From the line containing "[5 comments] (126, 118)" through the last line of the data, return those lines exactly as written and nothing more.

[Records drawn from a dataset]

———

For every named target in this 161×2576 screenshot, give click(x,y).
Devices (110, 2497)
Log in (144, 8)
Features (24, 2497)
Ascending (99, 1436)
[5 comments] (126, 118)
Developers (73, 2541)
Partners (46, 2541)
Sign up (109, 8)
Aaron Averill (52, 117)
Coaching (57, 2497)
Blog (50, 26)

———

**TASK RESULT**
[5 comments] (126, 118)
Developers (73, 2541)
Partners (46, 2541)
Sign up (109, 8)
Aaron Averill (52, 117)
Coaching (57, 2497)
Blog (50, 26)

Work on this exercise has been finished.